Nesse sentido, poderia dizer-se que à realização lhe falta o contexto mais amplo, os antecedentes do que é, sim, central: o denominado “Juicio a las Juntas”. Os sucessos anteriores estão descritos brevemente, por algumas legendas iniciais e umas poucas intervenções dos julgados.
Eles falam que tiveram que reprimir com base na situação de perigo em que se encontrava o país e em uma disposição do governo civil anterior. Perigo suposto e que não dava lugar às atrocidades por eles cometidas – isso está expressamente dito, tanto historicamente quanto no filme, pelo presidente do tribunal civil encarregado do julgamento.
Também há ausência do percurso ulterior dessa causa jurídica. E não estão as falas dos militares com autojustificação ideológica e inclusive religiosa do golpe de estado contra as autoridades civis e das aberrações cometidas durante o governo ditatorial exercido. Por outra parte, deve-se reconhecer que tais recortes fenomenológicos são uma opção, à qual os criadores – em especial o diretor -, tem total direito.
Para compensar, há sim, detalhes que não eram tão conhecidos publicamente da vida familiar dos fiscais [promotores], Strassera (Ricardo Darín, atuação com sua idoneidade habitual) e Moreno Ocampo (Peter Lanzani). Menção também ao prolífico Norman Briski, quem já vimos em 2019 em sala de São Paulo em Um Amor Inesperado, aqui como o ancião pai de Strassera.
O longo e atribulado percurso desde pouco antes de Strassera ser designado fiscal até chegar a um final dramático é a matéria da que está feito o filme, que resulta bastante fluido. Em outra decisão dos realizadores, a emoção está dosificada e aparece só em algumas passagens, com picos dados em especial pelo depoimento de uma mulher vítima de abusos inclusive no momento de dar à luz um filho em um veículo policial e ainda depois do nascimento.
Também, na corajosa apresentação final do fiscal perante os juízes – leitura feita densa e cuidadosamente pelo conhecido ator e aqui protagonista absoluto, o já mencionado Ricardo Darín. E, a seguir, na reação do público presente na sala, com prolongados aplausos enfáticos e ao mesmo tempo respeitosos.

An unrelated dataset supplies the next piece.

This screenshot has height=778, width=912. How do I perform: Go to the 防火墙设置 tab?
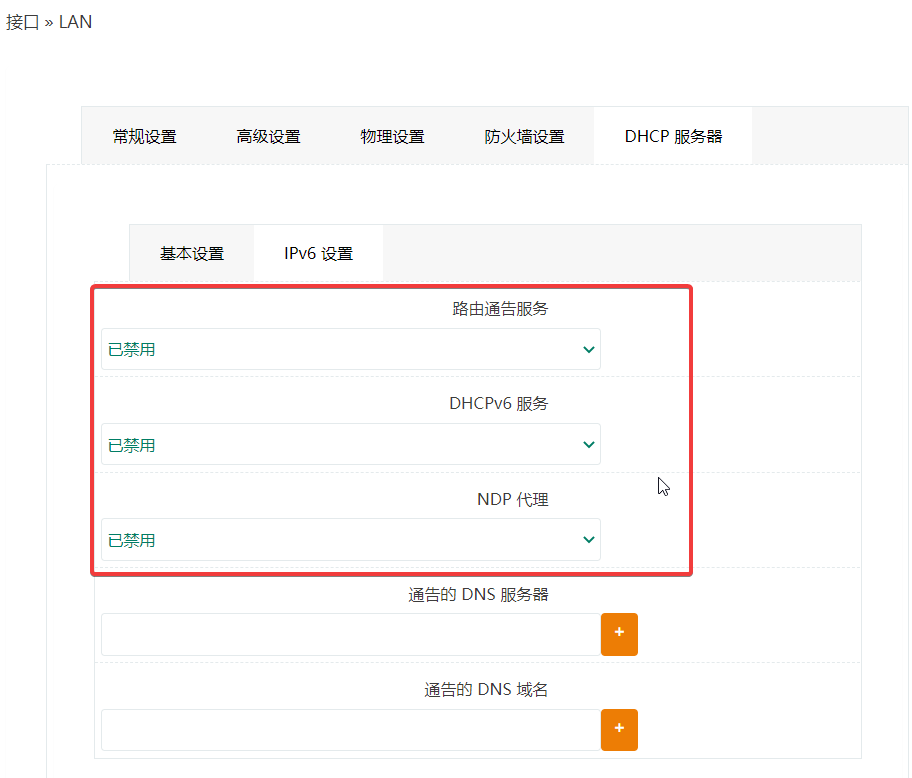(524, 137)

Há um esforço da produção para retratar aquela época detalhadamente (maquiagem, vestuário, fisionomia dos personagens, aspectos da cidade…), inclusive esmero para reproduzir exatamente a sala do tribunal, gestualidade etc. Muitos elementos fazem lembrar outro título argentino sobre este mesmo governo ditatorial, A História Oficial, justamente de 1985 e ganhador do Óscar a produções estrangeiras.
Argentina, 1985 está dedicado às “vítimas do terrorismo de Estado”, segundo expressado em uma legenda final. Sem ser brilhante como relato cinematográfico, mas também longe de ser ruim, cumpre com bastante propriedade seu papel, propondo a conservação de valores fundamentais e assinando uma expressão decisiva na vida das sociedades, neste caso a argentina: contra o absolutismo ditatorial, prepotente e arbitrário até ser patológico: Nunca Mais.
Tomás Allen – especial para A Toupeira
*Título assistido através da plataforma de streaming Prime Video.